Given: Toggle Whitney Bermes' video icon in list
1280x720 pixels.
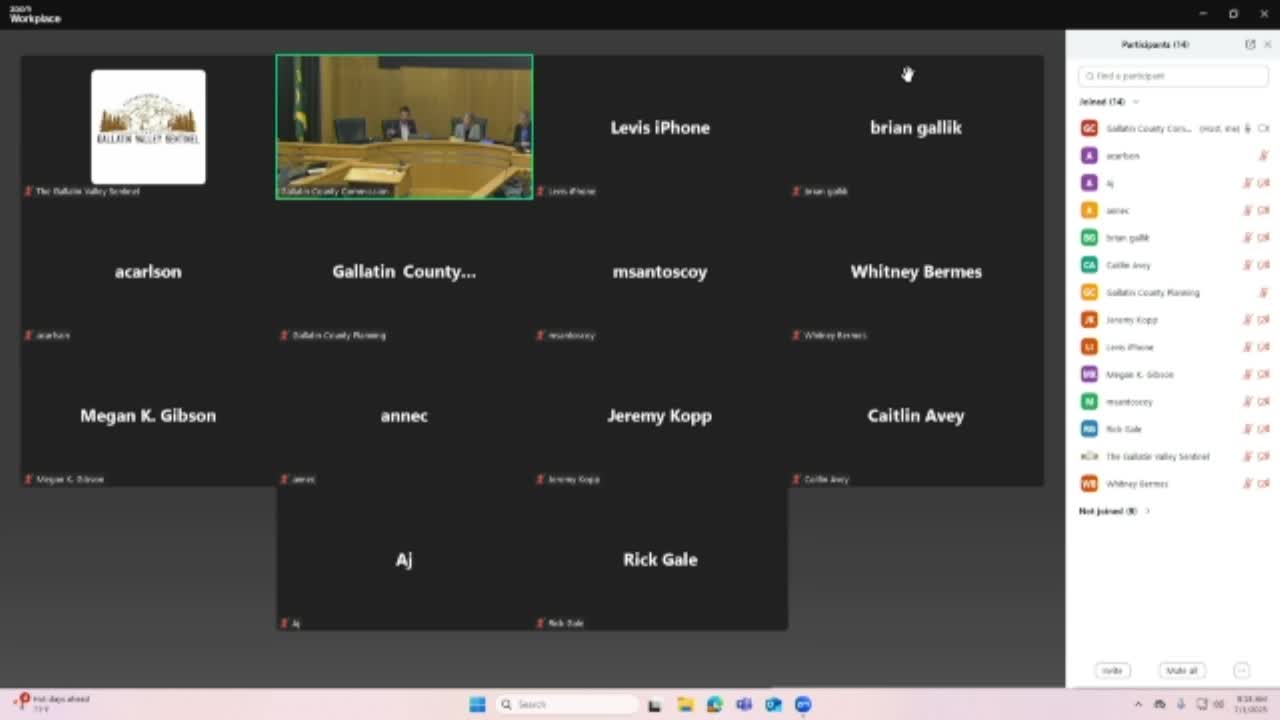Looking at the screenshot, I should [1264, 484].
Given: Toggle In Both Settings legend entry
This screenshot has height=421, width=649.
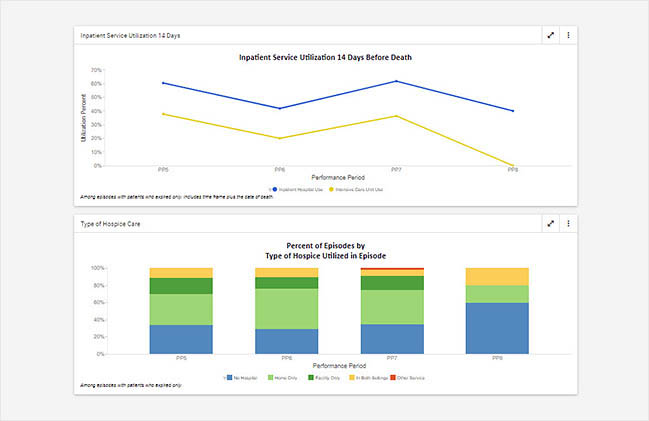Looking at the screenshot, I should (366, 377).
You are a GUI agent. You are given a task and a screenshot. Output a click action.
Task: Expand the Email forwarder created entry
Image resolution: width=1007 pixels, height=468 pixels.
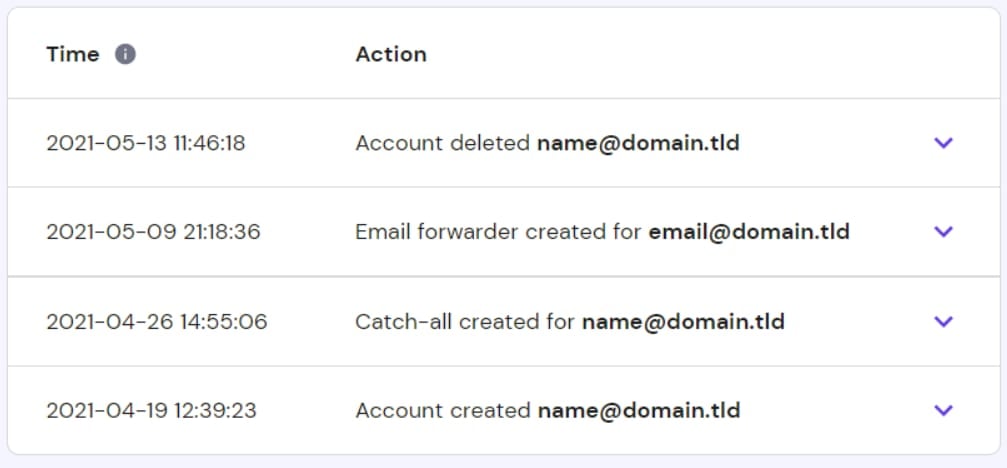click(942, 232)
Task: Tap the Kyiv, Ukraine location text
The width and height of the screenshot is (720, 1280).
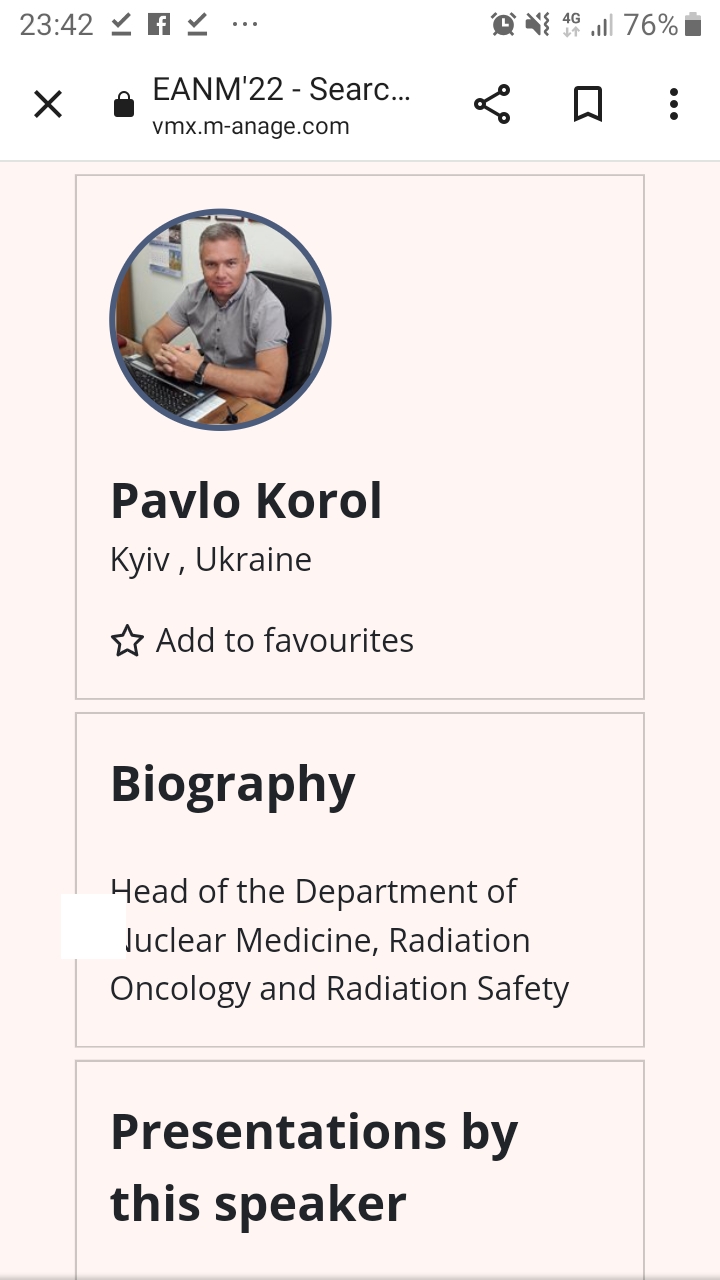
================================
Leave the pictures out and write out every entry exactly as given.

Given: Toggle Whitney Bermes' video icon in list
1280x720 pixels.
Looking at the screenshot, I should [1264, 484].
Given: Toggle In Both Settings legend entry
This screenshot has height=421, width=649.
Looking at the screenshot, I should (366, 377).
You are a GUI agent. You are given a task and a screenshot. Output a click action.
Task: Expand the Email forwarder created entry
Image resolution: width=1007 pixels, height=468 pixels.
click(942, 232)
Task: Tap the Kyiv, Ukraine location text
The width and height of the screenshot is (720, 1280).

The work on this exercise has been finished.